* Begin *

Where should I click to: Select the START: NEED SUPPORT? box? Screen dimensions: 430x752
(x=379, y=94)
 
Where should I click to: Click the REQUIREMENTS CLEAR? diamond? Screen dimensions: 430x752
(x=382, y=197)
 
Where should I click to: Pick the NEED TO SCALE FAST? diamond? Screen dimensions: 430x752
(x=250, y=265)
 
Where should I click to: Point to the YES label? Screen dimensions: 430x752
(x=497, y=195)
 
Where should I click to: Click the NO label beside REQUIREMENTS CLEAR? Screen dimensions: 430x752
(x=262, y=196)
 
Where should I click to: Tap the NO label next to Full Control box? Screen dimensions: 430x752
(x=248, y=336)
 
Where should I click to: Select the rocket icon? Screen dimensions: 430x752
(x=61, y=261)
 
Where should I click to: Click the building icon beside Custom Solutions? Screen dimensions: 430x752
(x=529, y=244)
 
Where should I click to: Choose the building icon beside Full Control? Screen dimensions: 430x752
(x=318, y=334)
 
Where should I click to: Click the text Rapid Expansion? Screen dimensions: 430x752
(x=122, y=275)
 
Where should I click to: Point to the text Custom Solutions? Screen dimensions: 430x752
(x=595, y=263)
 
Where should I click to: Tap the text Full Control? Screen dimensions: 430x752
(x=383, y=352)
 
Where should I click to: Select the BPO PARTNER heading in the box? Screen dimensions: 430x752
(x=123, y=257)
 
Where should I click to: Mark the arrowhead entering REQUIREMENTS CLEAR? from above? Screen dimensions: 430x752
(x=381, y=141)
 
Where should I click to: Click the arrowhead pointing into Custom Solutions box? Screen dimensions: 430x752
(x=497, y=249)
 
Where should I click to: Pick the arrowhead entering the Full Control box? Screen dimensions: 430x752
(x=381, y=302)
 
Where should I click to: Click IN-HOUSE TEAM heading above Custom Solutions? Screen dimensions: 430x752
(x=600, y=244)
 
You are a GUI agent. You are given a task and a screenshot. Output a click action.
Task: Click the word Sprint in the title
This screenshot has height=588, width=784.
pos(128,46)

* End *

PROBLEM DETAILS »
Copy out the entire listing above word for word, line by line, changing nothing.

EXERCISE SOLUTION »
Where should I click to: Select the START: NEED SUPPORT? box? Screen dimensions: 430x752
(x=379, y=94)
 
Where should I click to: Click the REQUIREMENTS CLEAR? diamond? Screen dimensions: 430x752
(x=382, y=197)
 
Where should I click to: Pick the NEED TO SCALE FAST? diamond? Screen dimensions: 430x752
(x=250, y=265)
 
Where should I click to: Point to the YES label? Screen dimensions: 430x752
(x=497, y=195)
 
Where should I click to: Click the NO label beside REQUIREMENTS CLEAR? Screen dimensions: 430x752
(x=262, y=196)
 
Where should I click to: Tap the NO label next to Full Control box? Screen dimensions: 430x752
(x=248, y=336)
 
Where should I click to: Select the rocket icon? Screen dimensions: 430x752
(x=61, y=261)
 
Where should I click to: Click the building icon beside Custom Solutions? Screen dimensions: 430x752
(x=529, y=244)
 
Where should I click to: Choose the building icon beside Full Control? Screen dimensions: 430x752
(x=318, y=334)
 
Where should I click to: Click the text Rapid Expansion? Screen dimensions: 430x752
(x=122, y=275)
 
Where should I click to: Point to the text Custom Solutions? Screen dimensions: 430x752
(x=595, y=263)
 
Where should I click to: Tap the text Full Control? Screen dimensions: 430x752
(x=383, y=352)
 
Where should I click to: Select the BPO PARTNER heading in the box? Screen dimensions: 430x752
(x=123, y=257)
 
Where should I click to: Mark the arrowhead entering REQUIREMENTS CLEAR? from above? Screen dimensions: 430x752
(x=381, y=141)
 
Where should I click to: Click the arrowhead pointing into Custom Solutions box? Screen dimensions: 430x752
(x=497, y=249)
 
Where should I click to: Pick the arrowhead entering the Full Control box? Screen dimensions: 430x752
(x=381, y=302)
 
Where should I click to: Click IN-HOUSE TEAM heading above Custom Solutions? Screen dimensions: 430x752
(x=600, y=244)
 
You are a GUI agent. You are given a task and a screenshot. Output a click action.
Task: Click the word Sprint in the title
This screenshot has height=588, width=784.
pos(128,46)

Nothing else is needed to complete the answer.